**** Extrait

Lorsque notre mémoire est activée, une expérience synesthésique se produit. Une odeur ou un son, certaines images ou des lieux spécifiques nous rappellent certaines expériences ou certains sentiments. Cette sensation nous envahit aussi quand on contemple les œuvres de John Murphy, en particulier ses peintures. Parfois, de grandes parties de la toile sont quasi entièrement monochromes, comme Nothing. Wait and See (1990-1991). La texture particulière de ce tableau lui confère un effet de voile. On regarde la couleur, la « peau » du tableau, et on prend conscience de l’insignifiance de son vide. Simultanément, nos pensées commencent à relier la couleur au bleu du ciel, à une douce journée printanière, aux fleurs qui éclosent dans le champ à côté de la maison où on a grandi. L’imagination et les souvenirs du spectateur complètent l’existence autonome du tableau sous nos yeux. La perception n’est pas uniquement actionnée par la tête, mais par le ventre et le cœur aussi. Cette expérience hautement intime gravite autour d’une réalité tangible mais énigmatique que l’on ne peut qu’entrevoir.

********

▸ **Objectif**:
Selon l'extrait sur les œuvres de John Murphy, quel effet la texture du tableau « Nothing. Wait and See » lui confère-t-elle ? Le matériel n'est pas nécessaire ici.

**** Matériel

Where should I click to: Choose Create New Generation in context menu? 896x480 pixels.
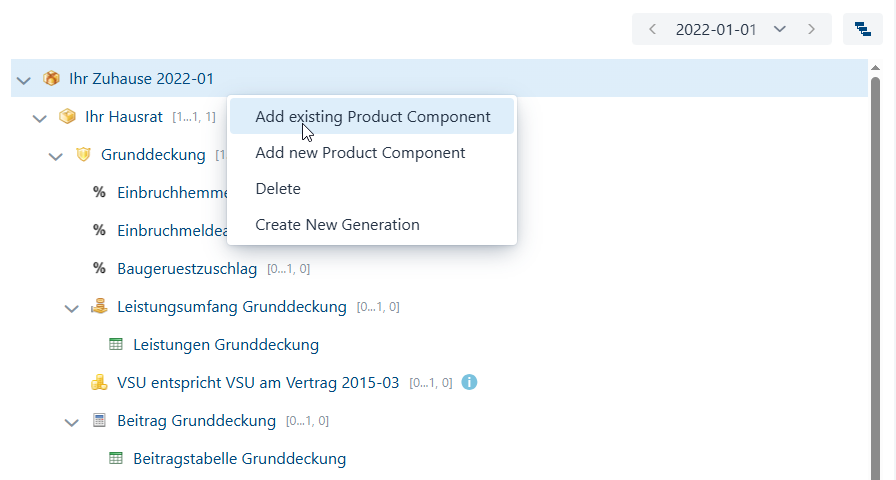(372, 225)
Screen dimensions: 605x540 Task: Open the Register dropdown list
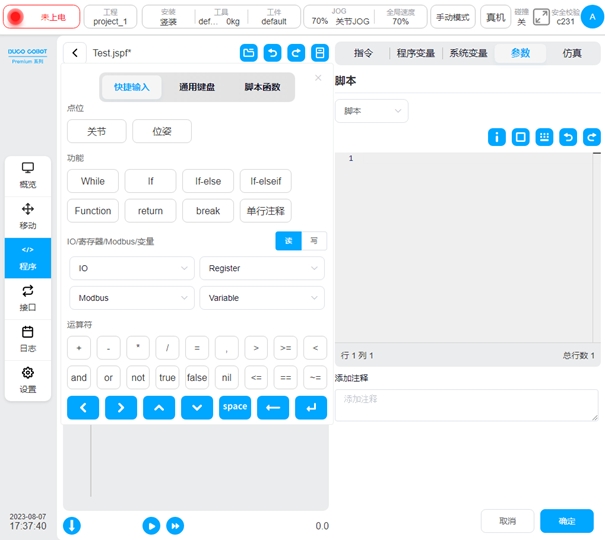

********

▸ **Réponse**:
Un effet de voile.